Засыпая, я стал думать о Тане. Я знал ее еще пятилетней девочкой, так как наши семьи были дружны. Потом на долгие годы судьба разлучила нас. Когда я ее встретил вновь, Таня была уже девушкой. Толстенная коса ниже пояса, голубые глаза, соболиные брови, яркие губы, чуть вздернутый носик на типично русском лице, осиная талия… Было от чего потерять голову. Но завоевать ее оказалось делом нелегким: конкуренты–обожатели ходили за Таней толпами. Однако пришел день, когда Таня стала моей женой. С ранних лет она работала и училась. Это выработало в ней независимость и самостоятельность. Мой труд она уважала по–настоящему, не охая и ье причитая, когда я отправлялся в полет. Моему стремлению в Арктику сопротивлялась, однако вскоре смирилась. Три года назад, когда я еще служил испытателем в КБ Грохов–ского, Таня родила мне Сережку. Сережка — малыП отменный, буквально с пеленок тянется к технике, теша мое отцовское сердце. Однажды, когда его, двухлетнего, переводили через улицу, он увидел оторвавшуюся от трамвая тормозную буксу. Уцепился в нее ручонками и потребовал; «Мама, неси домой!» Перед самым моим отъездом ему досталось от Тани за то, что отверткой вывернул все винты из швейной машины. Сейчас ему три с половиной. Какой он стал, мой Сережка?

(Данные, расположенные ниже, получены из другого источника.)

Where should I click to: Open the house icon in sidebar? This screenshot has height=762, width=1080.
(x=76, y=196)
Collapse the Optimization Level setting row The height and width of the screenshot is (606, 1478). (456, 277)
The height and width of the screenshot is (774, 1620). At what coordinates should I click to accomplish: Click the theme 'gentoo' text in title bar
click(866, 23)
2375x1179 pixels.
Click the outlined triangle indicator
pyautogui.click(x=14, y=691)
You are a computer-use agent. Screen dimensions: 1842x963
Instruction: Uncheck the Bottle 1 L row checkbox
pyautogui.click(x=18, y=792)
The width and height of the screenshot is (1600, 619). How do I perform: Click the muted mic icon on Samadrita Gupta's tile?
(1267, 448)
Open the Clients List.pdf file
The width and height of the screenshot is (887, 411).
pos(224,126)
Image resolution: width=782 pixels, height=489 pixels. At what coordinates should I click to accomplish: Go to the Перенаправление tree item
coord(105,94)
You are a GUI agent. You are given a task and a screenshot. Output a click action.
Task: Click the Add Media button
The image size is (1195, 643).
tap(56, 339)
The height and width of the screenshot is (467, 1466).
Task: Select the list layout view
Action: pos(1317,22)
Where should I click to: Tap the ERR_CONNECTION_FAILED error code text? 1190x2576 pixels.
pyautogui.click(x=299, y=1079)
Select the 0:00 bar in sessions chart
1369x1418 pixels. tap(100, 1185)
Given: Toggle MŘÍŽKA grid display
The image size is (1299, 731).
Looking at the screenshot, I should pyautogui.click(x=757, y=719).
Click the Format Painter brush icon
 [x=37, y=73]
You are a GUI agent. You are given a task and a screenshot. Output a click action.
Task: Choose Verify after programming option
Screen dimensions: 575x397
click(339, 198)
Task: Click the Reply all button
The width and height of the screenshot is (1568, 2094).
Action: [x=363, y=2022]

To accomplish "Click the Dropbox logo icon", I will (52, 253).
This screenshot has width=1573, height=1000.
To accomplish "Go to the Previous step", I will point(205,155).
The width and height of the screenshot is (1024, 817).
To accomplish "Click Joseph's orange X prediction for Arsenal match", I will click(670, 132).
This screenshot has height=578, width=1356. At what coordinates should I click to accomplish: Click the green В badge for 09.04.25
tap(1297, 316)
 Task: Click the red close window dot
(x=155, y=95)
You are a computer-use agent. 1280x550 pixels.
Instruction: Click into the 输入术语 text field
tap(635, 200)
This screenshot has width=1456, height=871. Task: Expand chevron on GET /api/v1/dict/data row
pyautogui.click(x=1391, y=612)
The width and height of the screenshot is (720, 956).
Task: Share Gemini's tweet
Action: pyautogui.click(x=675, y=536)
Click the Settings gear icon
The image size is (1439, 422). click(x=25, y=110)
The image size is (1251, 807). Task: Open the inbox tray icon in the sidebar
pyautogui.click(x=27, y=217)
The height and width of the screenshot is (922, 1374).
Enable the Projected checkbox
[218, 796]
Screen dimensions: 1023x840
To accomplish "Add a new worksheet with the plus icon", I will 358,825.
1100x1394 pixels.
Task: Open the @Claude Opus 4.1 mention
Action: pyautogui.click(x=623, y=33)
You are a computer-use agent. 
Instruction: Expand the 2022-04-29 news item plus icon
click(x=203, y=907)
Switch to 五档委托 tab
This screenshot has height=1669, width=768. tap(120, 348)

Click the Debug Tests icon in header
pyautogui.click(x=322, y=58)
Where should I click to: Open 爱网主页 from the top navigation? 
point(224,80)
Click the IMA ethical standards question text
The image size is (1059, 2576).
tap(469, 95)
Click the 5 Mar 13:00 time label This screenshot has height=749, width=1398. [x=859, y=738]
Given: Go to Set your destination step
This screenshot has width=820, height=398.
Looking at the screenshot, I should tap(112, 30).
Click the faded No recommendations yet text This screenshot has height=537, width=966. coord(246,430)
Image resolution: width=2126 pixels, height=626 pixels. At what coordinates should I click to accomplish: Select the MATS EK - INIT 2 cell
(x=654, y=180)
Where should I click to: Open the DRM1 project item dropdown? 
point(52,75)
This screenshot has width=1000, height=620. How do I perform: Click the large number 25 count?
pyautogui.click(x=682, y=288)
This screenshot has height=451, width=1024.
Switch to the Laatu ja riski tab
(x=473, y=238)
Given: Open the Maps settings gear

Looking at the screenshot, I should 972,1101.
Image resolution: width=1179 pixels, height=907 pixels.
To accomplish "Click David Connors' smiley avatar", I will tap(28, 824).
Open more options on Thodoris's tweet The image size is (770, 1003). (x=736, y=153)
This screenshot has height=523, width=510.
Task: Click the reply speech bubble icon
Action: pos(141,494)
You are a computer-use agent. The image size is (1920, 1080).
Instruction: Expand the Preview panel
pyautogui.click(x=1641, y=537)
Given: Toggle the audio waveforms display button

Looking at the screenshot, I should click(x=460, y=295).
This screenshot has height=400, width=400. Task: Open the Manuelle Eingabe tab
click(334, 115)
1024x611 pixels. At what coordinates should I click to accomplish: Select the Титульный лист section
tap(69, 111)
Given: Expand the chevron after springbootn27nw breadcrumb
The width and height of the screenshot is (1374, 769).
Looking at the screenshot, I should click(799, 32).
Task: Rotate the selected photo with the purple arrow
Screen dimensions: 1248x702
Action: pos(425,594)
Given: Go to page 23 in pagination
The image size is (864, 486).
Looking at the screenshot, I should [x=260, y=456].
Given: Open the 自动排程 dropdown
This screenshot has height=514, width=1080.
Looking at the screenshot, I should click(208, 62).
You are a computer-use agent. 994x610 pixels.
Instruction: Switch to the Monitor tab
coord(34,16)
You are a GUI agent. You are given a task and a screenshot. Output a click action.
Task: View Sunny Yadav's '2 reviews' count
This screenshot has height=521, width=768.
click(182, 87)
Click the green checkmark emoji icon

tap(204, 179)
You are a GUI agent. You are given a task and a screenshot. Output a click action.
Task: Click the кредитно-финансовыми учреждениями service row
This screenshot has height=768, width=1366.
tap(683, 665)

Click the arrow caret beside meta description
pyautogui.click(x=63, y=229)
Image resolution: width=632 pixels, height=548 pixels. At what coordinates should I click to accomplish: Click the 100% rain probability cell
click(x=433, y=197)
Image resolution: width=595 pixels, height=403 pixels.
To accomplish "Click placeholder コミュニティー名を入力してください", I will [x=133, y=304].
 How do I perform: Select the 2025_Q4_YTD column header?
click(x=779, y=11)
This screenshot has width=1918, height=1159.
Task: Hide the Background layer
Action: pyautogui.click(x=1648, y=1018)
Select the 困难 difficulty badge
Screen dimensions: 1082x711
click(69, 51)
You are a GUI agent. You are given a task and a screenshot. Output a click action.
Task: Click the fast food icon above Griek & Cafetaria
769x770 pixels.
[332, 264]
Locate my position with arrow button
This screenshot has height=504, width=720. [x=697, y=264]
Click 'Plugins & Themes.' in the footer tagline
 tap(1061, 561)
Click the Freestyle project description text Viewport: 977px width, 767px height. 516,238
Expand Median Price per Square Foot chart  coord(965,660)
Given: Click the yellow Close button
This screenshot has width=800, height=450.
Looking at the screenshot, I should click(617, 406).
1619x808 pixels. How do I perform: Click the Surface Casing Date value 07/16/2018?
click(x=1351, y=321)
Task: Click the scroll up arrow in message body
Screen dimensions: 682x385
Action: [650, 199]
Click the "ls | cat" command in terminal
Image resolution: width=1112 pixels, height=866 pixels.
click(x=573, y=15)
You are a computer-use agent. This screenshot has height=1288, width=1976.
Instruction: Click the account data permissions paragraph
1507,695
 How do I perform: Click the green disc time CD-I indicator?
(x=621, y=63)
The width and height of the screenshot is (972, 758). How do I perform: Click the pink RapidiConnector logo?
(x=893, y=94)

Таню я оставил на последнем курсе нефтяного института. Она едет сюда уже с дипломом инженера. Не затоскует ли? Нет, что ни говори, в самом важном для мужчины — в выборе профессии и жены — я не промахнулся. Кому везет, так везет во всем!

И я заснул с приятными мыслями о завтрашней встрече с любимой.

О ТОВАРИЩАХ

Морозное утро встретило нас ясно;, погодой. Солнце уже взошло — все небо над головой светилось голубизной. Мы уже отвыкли от такого зрелища, и оно радовало глаз. Первыми поднялись механики, под моторами журчали примусы подогрева.

Подошел Сургучев. Пожелав доброго утра, поинтересовался, можно ли убирать палатку и укладываться.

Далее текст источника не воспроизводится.